= Endospory in plants =

Endospory in plants is the retention and development of gametophytes, partially or entirely, within the walls of the generative spore. This is a trait present in many heterosporous plant species.

== Origin ==
There is debate as to whether endospory or heterospory evolved first. Some debate centers upon the requirement of endospory to develop before heterospory. Endospory is assumed to follow heterospory but it has been suggested that without endospory, early plant species dependency on water fertilization and environmental impacts on gametophytic gene expression would have reduced the chances of heterospory in the Late Devonian. Heterospory and endospory are often found co-occurring and the origin of endospory is drawn from comparisons in extant species. Fossils provide evidence of the origin of heterospory in the middle to late Devonian with earliest record of fossil taxa being Cyclostigma and Bisporangiostrobus, late Devonian genera. Early fossil records of endospory have not been discussed in literature, but the oldest extant lineage with heterospory, the Selaginella, have been recognized as a potential intermediate in the morphological evolution to endospory due to its megaspores' potential for photosynthesis and rhizoids extending from the trilete structure.

Ovule structures began diversifying during the late Devonian, suggesting that endospory originated in around this time. It is possible that in some lineages, heterospory was a consequence of endospory through developmental changes of endospory.  In tracheophytes specifically, endospory and heterospory may have evolved separately a number of times.

It has been suggested that heterospory and endospory may be adaptively linked, but with independent developmental control. Phylogenetic inference of hornworts demonstrates that endospory is homoplastic. This is observed in the separate origins of endospory across multiple orders of liverworts.
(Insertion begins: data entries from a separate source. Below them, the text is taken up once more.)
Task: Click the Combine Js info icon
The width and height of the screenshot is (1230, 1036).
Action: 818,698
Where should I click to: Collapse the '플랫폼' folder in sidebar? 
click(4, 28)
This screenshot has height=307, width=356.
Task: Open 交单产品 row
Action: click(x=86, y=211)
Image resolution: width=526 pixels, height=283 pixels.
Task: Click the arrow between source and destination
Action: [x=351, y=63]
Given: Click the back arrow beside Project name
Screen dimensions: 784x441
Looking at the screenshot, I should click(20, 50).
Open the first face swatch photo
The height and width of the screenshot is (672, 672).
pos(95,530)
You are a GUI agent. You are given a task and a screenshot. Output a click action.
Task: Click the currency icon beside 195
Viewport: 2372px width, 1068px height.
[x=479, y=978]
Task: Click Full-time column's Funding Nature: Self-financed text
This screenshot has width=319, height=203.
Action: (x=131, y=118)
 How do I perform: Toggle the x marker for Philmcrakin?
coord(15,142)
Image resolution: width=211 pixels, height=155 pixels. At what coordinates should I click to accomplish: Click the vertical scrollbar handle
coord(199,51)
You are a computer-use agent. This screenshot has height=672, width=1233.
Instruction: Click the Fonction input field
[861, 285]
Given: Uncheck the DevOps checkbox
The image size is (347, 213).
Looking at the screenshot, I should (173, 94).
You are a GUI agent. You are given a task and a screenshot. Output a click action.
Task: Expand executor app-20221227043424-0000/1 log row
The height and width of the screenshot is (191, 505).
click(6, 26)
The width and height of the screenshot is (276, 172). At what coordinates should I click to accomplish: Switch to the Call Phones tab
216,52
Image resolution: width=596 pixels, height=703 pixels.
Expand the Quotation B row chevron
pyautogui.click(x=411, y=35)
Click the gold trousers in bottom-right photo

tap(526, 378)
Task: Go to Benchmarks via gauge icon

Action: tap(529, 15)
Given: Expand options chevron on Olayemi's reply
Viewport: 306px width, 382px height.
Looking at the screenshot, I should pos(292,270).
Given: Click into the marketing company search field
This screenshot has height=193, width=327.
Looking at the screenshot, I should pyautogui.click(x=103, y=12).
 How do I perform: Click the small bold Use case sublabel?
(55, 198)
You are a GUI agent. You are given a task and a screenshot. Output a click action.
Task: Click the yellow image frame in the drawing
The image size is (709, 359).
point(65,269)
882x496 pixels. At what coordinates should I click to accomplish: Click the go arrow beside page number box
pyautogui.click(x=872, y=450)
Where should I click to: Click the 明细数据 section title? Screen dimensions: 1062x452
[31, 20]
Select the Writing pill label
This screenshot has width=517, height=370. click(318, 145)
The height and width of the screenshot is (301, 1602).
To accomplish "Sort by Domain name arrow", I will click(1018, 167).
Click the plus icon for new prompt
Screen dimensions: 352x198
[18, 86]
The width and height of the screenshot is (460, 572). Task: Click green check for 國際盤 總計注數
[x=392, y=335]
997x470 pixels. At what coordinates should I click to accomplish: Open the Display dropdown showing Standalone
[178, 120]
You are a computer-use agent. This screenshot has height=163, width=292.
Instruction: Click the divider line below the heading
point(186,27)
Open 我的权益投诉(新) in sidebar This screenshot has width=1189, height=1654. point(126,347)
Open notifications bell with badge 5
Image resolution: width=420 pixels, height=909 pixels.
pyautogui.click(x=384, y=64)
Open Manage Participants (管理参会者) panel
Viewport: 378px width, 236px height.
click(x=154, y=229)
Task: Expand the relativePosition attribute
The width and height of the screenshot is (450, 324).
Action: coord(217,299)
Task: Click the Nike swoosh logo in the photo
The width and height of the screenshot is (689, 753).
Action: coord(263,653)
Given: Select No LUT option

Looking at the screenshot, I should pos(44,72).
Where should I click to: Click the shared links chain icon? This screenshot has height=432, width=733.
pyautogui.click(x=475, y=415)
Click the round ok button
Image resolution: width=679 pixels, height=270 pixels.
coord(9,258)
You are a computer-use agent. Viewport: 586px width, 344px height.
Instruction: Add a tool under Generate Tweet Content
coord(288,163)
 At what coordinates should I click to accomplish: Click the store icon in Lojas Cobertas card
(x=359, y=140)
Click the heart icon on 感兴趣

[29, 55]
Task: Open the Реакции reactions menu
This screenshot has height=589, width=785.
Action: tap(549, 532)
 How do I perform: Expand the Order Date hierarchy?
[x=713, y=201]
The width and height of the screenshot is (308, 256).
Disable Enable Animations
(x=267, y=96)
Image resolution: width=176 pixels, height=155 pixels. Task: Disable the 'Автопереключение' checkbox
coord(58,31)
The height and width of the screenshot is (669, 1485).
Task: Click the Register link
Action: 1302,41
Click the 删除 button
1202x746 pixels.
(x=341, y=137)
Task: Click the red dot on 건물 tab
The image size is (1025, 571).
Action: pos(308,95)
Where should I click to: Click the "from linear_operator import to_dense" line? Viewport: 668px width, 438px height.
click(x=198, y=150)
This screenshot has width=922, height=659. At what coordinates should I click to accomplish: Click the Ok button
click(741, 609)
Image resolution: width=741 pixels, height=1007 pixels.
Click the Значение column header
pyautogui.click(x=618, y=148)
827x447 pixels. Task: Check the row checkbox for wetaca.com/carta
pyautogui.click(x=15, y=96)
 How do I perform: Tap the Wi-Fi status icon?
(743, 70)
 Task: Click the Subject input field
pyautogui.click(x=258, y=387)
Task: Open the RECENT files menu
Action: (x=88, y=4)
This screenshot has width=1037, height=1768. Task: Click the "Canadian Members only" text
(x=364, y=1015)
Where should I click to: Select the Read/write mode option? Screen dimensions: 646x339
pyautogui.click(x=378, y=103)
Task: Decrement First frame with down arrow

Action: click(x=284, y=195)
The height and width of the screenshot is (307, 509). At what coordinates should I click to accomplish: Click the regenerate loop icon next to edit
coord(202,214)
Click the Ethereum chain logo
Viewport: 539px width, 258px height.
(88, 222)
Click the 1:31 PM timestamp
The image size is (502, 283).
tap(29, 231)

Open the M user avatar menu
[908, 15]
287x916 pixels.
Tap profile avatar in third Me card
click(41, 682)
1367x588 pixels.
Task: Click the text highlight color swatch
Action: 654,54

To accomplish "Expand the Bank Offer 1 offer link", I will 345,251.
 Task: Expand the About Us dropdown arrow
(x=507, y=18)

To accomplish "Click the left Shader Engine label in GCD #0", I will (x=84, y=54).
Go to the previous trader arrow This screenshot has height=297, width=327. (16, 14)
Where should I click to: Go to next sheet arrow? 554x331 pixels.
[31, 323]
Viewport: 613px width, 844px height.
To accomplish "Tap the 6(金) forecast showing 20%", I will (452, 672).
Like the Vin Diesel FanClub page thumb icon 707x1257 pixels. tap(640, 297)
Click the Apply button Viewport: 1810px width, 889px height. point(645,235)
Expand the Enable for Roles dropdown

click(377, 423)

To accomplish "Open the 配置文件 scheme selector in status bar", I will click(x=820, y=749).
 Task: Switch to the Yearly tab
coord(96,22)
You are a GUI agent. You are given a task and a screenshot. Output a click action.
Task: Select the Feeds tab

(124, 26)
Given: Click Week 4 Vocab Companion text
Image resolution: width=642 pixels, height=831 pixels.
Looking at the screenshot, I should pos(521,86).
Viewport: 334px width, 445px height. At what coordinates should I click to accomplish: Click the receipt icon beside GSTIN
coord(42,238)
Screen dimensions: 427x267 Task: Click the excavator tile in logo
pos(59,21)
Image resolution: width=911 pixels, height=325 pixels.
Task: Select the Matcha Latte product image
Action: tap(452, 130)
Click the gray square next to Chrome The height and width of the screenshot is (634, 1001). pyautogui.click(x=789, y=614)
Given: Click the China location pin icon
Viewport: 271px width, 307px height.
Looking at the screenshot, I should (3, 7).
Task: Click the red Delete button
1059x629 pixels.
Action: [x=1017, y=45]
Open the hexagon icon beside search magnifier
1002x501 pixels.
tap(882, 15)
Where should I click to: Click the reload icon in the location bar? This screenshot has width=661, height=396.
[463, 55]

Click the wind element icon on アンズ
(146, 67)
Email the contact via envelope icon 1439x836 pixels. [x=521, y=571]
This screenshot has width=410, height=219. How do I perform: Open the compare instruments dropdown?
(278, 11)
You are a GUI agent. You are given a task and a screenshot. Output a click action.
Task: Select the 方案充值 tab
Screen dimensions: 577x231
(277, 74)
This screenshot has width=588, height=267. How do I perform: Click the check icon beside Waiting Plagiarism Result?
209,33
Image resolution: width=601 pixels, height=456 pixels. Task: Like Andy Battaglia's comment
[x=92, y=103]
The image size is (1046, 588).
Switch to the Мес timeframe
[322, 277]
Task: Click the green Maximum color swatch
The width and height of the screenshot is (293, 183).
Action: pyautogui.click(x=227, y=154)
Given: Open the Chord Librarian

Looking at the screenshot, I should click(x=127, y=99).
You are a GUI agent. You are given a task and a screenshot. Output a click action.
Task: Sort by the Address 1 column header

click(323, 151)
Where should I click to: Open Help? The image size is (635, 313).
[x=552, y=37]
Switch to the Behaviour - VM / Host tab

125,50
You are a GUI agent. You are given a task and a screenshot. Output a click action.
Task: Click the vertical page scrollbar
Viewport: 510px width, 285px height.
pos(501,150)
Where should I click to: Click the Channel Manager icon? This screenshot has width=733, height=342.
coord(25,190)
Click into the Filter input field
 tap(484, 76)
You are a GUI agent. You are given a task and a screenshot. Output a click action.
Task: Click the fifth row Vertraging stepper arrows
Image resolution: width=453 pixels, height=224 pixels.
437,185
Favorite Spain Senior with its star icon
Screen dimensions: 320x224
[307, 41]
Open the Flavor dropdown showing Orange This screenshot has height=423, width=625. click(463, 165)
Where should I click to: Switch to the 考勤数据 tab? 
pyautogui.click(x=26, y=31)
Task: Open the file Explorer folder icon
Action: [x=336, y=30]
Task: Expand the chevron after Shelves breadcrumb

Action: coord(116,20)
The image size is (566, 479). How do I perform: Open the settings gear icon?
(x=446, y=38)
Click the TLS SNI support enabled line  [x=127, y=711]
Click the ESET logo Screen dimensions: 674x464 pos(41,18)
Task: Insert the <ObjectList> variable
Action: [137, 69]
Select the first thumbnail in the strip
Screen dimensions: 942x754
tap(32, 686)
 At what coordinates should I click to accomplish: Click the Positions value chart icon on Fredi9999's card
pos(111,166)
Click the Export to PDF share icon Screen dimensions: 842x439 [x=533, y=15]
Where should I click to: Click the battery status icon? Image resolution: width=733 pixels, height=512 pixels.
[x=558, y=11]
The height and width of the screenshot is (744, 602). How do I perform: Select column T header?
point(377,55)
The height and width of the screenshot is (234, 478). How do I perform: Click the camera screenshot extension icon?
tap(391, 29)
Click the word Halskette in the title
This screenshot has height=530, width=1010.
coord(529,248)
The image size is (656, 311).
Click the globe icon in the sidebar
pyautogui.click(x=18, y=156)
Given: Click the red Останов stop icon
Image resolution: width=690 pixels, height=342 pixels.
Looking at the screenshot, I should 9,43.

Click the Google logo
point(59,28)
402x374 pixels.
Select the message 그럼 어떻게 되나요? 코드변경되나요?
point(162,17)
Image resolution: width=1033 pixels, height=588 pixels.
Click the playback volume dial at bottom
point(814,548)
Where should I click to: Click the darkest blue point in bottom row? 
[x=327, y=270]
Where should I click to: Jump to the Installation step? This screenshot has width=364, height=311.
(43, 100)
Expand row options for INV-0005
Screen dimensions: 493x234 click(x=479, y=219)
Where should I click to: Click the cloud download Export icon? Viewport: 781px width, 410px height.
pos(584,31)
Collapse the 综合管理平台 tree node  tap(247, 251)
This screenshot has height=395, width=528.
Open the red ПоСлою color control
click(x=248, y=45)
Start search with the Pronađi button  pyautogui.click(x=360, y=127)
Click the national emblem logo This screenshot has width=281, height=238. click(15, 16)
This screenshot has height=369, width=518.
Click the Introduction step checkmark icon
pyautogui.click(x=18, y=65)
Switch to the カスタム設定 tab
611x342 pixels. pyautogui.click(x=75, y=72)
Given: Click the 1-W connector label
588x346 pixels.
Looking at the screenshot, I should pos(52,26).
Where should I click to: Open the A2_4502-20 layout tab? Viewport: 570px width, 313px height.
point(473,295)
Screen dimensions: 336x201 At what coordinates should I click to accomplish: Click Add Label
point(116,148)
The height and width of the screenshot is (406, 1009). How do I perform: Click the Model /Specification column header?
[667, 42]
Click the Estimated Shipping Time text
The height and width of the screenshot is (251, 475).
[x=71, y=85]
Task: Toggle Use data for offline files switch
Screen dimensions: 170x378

Select extant classes exhibiting endospory
| Class | Order | Endospory present |
|---|---|---|
| Lycopsida (Clubmosses) | Selaginales | Yes |
| Anthocerotopsida (Hornworts) | Dendrocerotales | Yes |
| Sphenopsida (Horsetails) | Equisetales | Yes |
| Pteropsida (Ferns) |  | Unknown |
| Polypodiopsida (Ferns) | Salvinales | Yes |
|  | Marsileales | Yes |
|  | Filicales (Platyzoma) | No |
| Gymnospermopsidia | Seed Plants | Yes |

== Endosporic gametophytes ==
Endosporic megagametophytes extend only rhizoids and the archegonium from the spore wall, they often lack chlorophyll, and they do not acquire nutrients from the soil. Endosporic megagametophyte evolution directly correlates with endosporic microgametophytes, which are extremely reduced, and release flagellated sperm after their complete development and production of the antheridia within the spore wall.

== Evolutionary benefits ==
During gametophyte development, endosporic gametophytes are dependent on their sporophyte parent. The development of the gametophyte within the spore wall directly reduces the environmental impacts on the gametophytic gene expression resulting in higher genetic variation and rates of diversification.

The retention of gametophytes within the spore wall additionally provided advantages for selection in ecological settings after fertilization. The support provided by the spore wall, which is similar but not as advanced as an ovule, increased reproductive success allowing for strong selective advantages during competition. Larger, enclosed megaspores were able to respond independently to the environment in regards to habitat and resources.

== Ecological benefits ==
The development of gametophytes within spore walls provided improvements in sexual function as well as protection from harsh conditions. Nutrient dependence during gametophyte growth is fully supplied by the spore wall,  resulting in endosporic megagametophytes increased the ability to store metabolites, lengthening the time a spore could live without water and the ability to populate new and disturbed habitats.